Pinacoteca de São Paulo

São Paulo | Brazil

About the Museum

Pinacoteca de São Paulo is a visual arts museum which highlights Brazilian artistic production from the 19th century to the present age in a dialogue with other world cultures. It was established in 1905 by the government of the state of São Paulo and is the oldest arts museum in the city. Pinacoteca holds exhibitions of its celebrated collection of Brazilian art and short-term exhibitions dedicated to Brazilian and foreign artists, in addition to multidisciplinary public projects and a comprehensive and inclusive educational program.

Its original collection comprised 26 works transferred from the Museu Paulista of the University of São Paulo, while the current collection consists of about 11,000 pieces, including works by Brazilian artists such as Anita Malfatti, Lygia Clark, Tarsila do Amaral, Almeida Júnior, Pedro Alexandrino, Candido Portinari, and Oscar Pereira da Silva, among others.

Pinacoteca has two buildings open to the public, with a very busy schedule: Pinacoteca Luz and Pinacoteca Estação. The first, known to visitors as Pina Luz, housed formerly the Arts and Crafts Lyceum. Designed at the end of the 19th century by architect Ramos de Azevedo, the building was subject to a large renovation, at the end of the 1990s, led by architect Paulo Mendes da Rocha. The Pinacoteca Luz building also houses one of the main conservation and restoration laboratories in Brazil.

Pinacoteca Estação or Pina Estação was inaugurated in 2004, having originally housed the offices and warehouses of Sorocabana Railways. The building itself, also designed by Ramos de Azevedo, was completely renovated by architect Haron Cohen in order to accommodate part of the temporary exhibition schedule and of the main museum collection.

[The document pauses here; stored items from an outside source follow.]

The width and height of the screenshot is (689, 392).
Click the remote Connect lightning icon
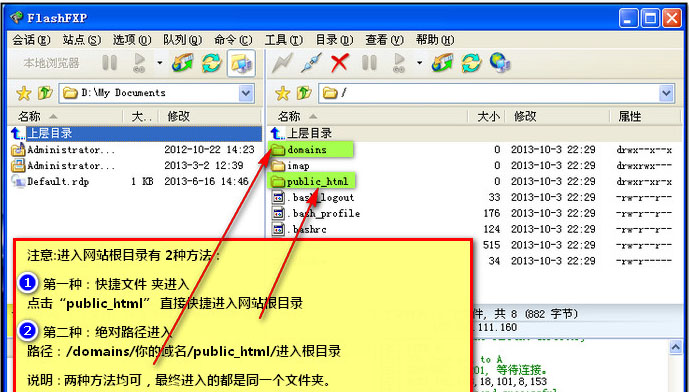282,63
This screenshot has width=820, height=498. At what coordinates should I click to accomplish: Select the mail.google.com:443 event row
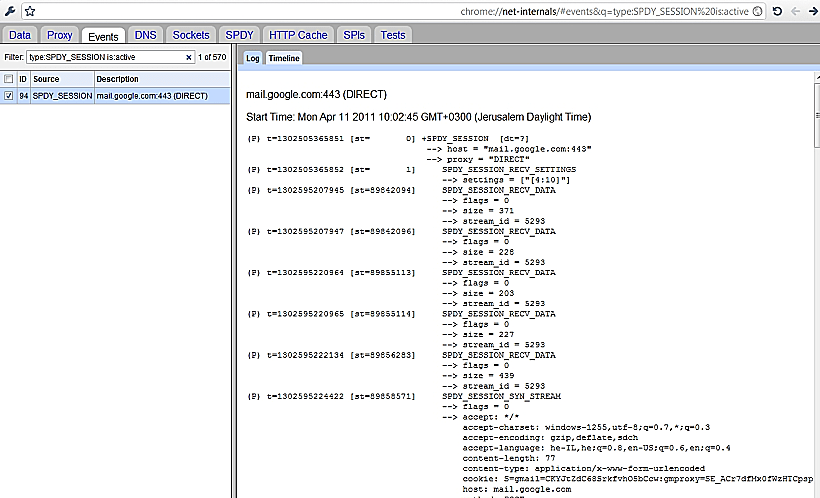(150, 96)
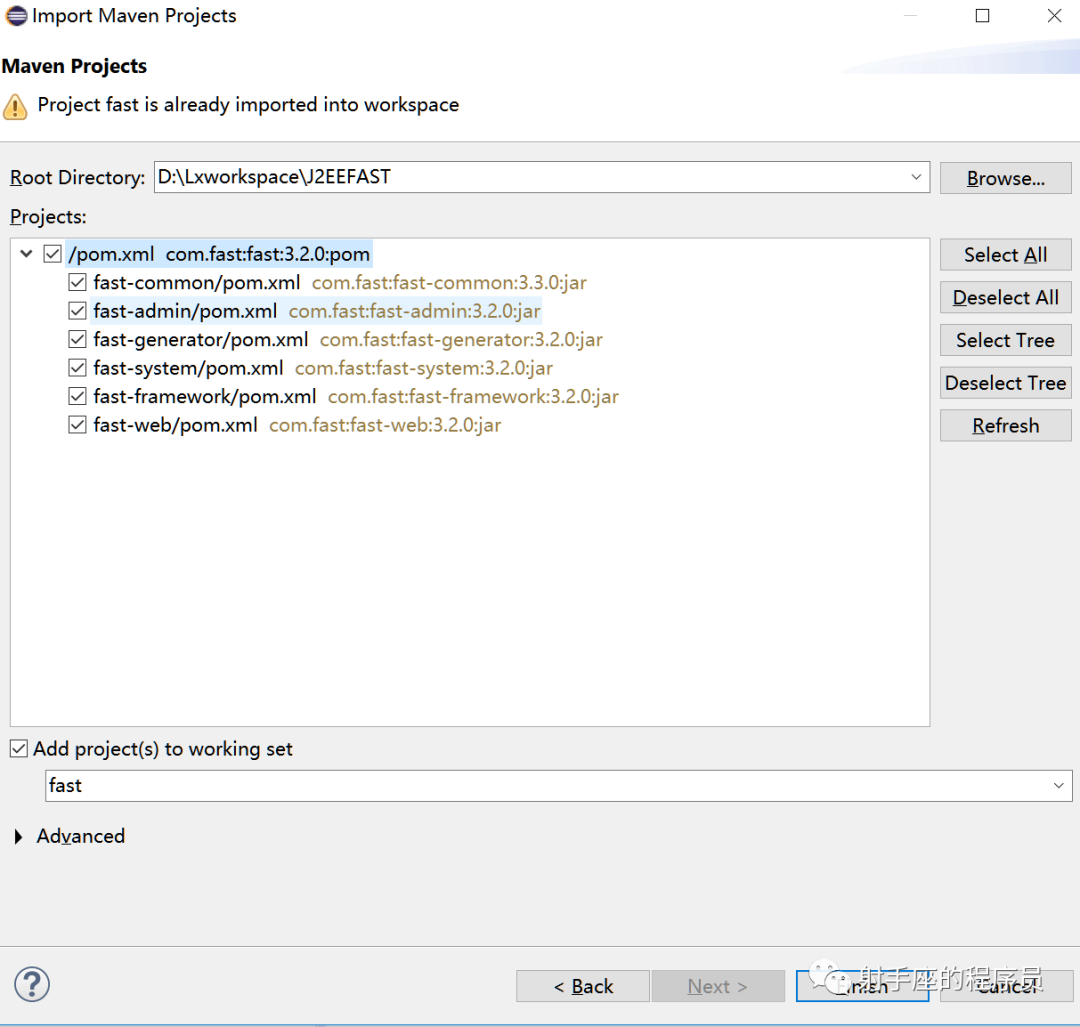
Task: Disable Add project(s) to working set
Action: pos(19,749)
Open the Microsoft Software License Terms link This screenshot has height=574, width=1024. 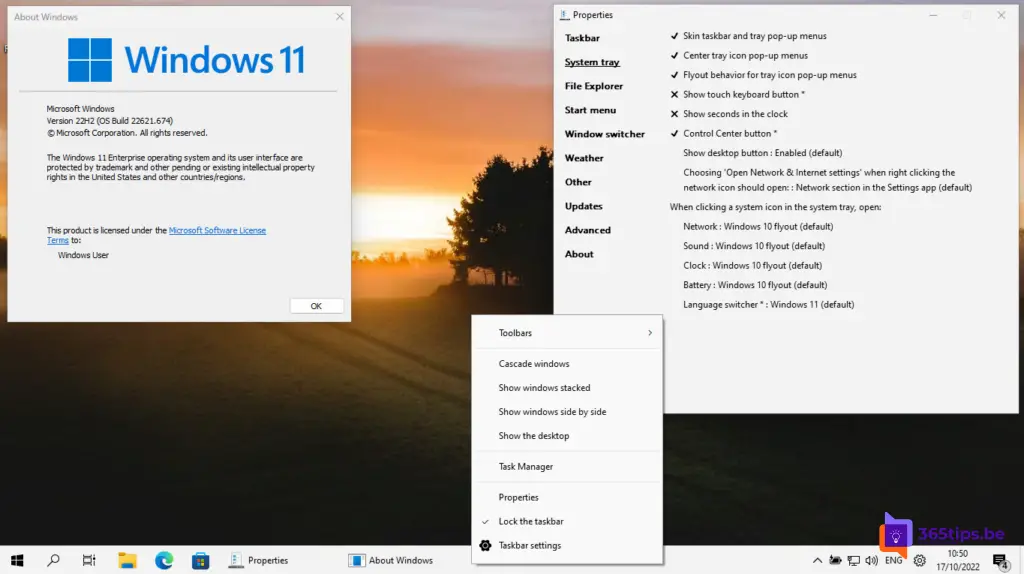coord(217,230)
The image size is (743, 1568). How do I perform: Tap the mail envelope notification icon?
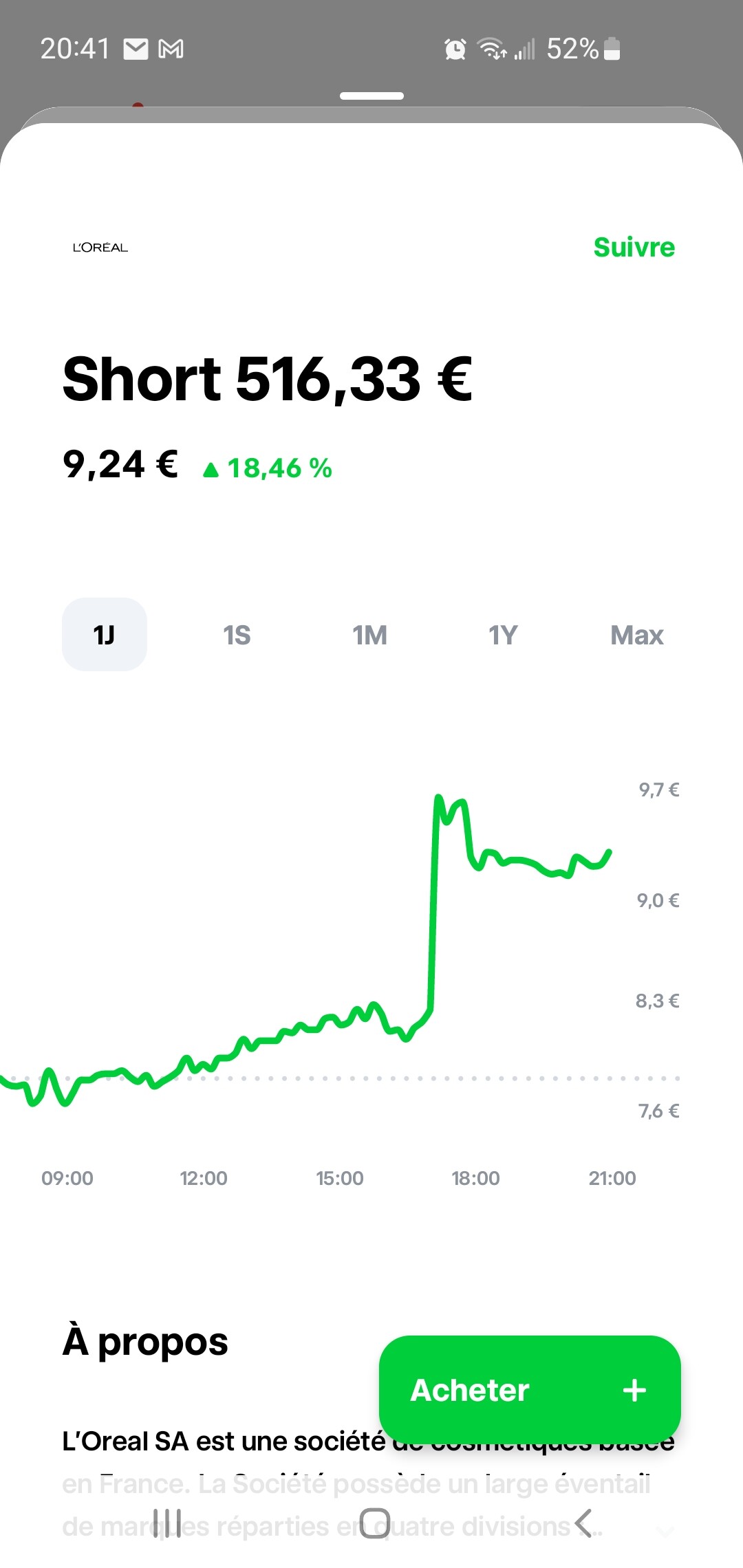pyautogui.click(x=136, y=49)
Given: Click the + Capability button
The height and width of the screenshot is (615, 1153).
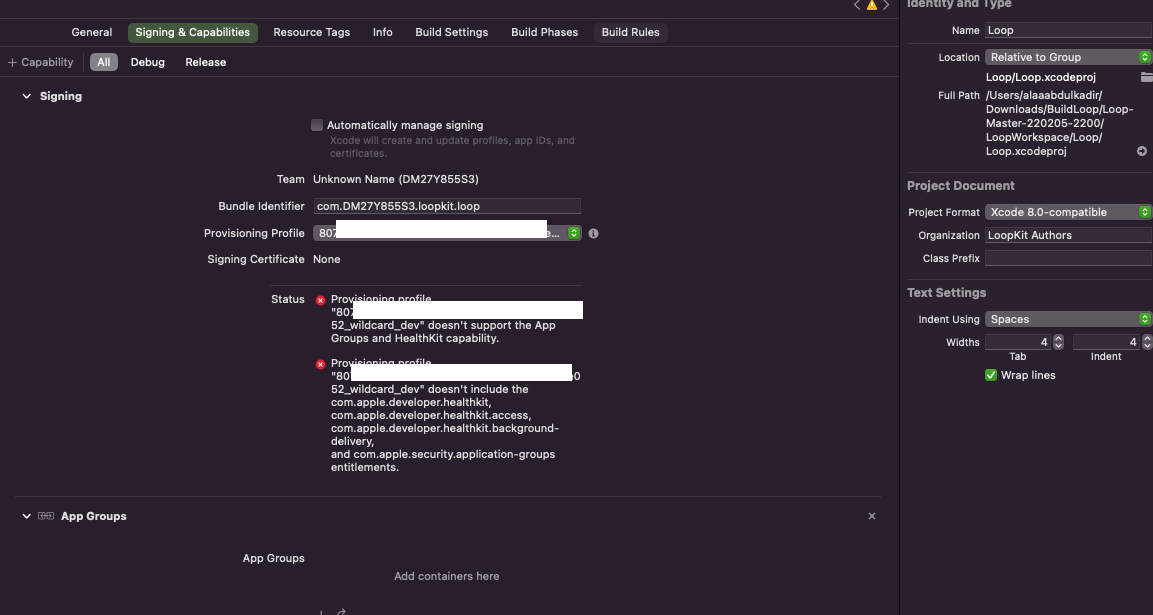Looking at the screenshot, I should click(41, 62).
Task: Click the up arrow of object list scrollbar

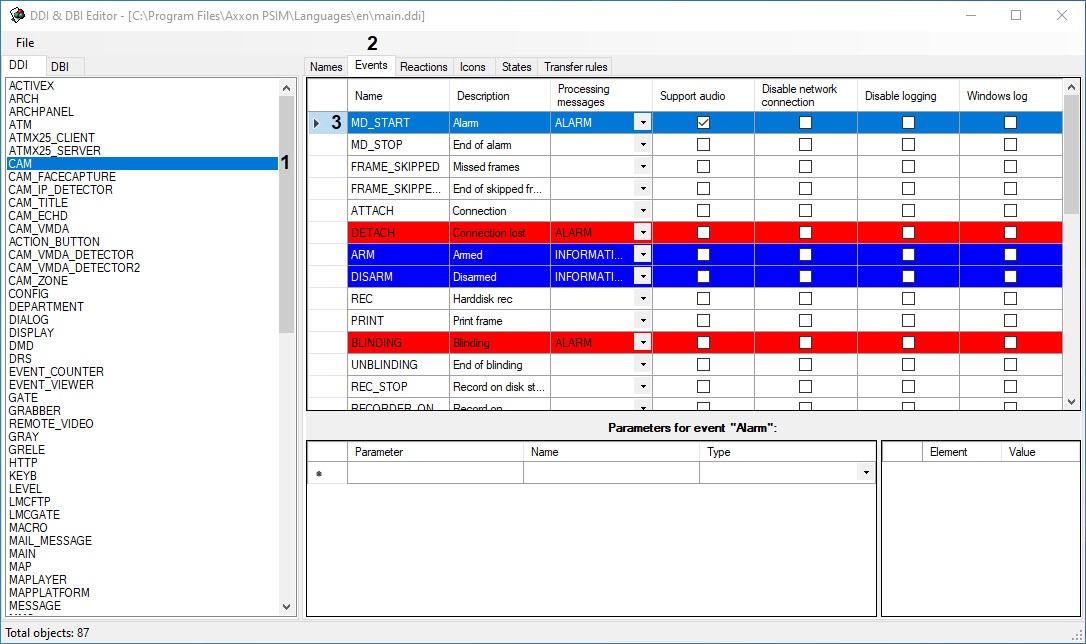Action: click(x=288, y=87)
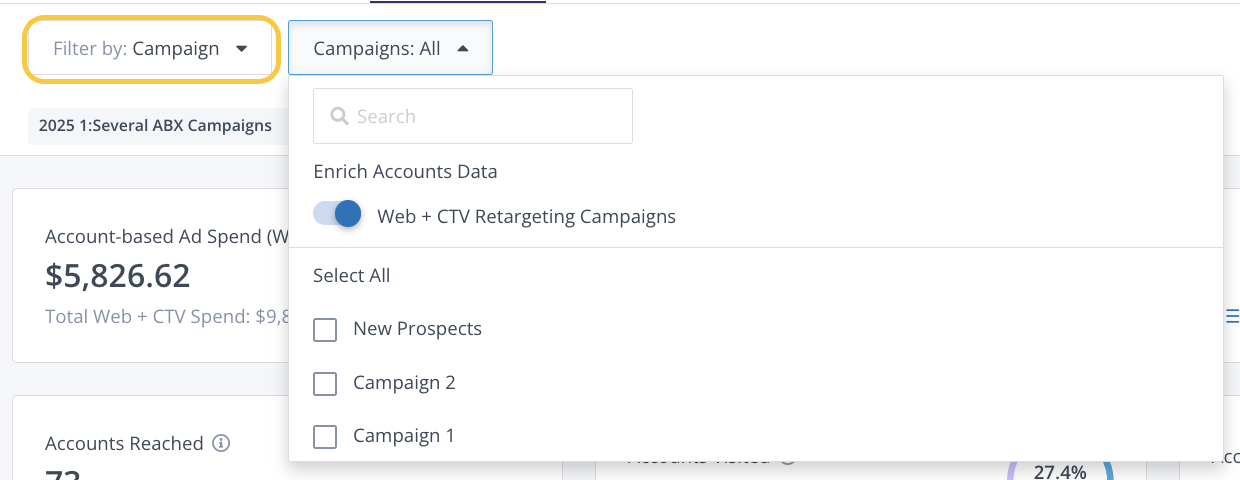The width and height of the screenshot is (1240, 480).
Task: Collapse the Campaigns: All dropdown
Action: 390,48
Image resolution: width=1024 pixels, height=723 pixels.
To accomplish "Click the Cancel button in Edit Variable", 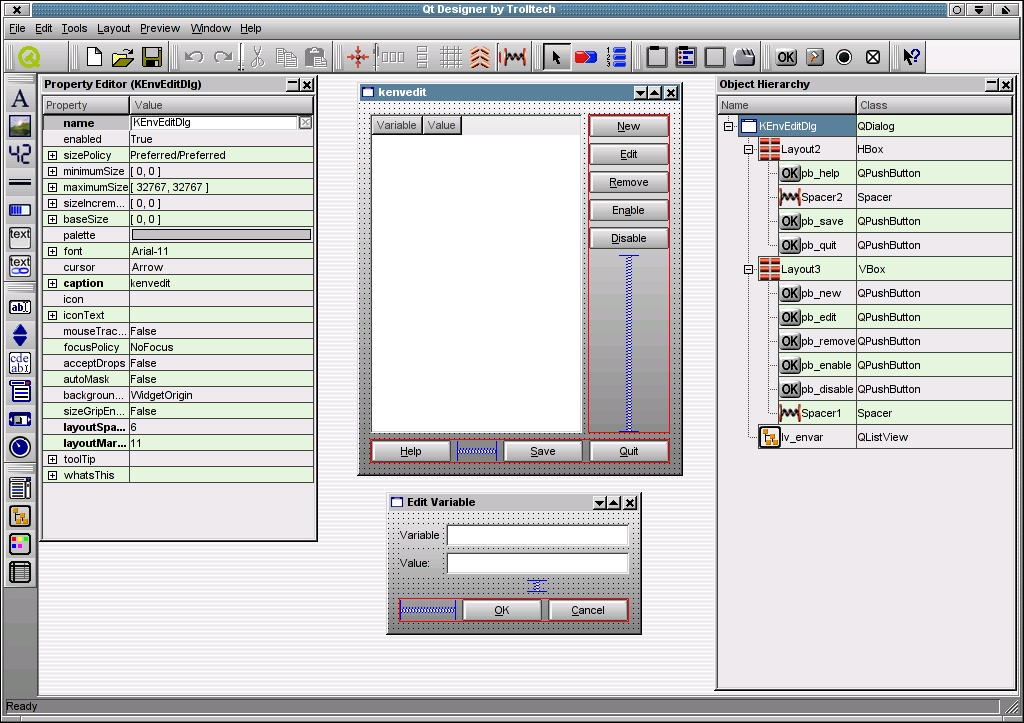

The first floor of Pina Estação building is a home for the CEDOC – Memory and Documentation Center and the Walter Wey Library, which lodges a large collection of visual arts publications that can be accessed by the general public. The ground floor and the third floor house the Memorial da Resistência, in the very building that served as headquarters for the São Paulo State Department for Political and Social Order (Deops/SP), from 1940 to 1983.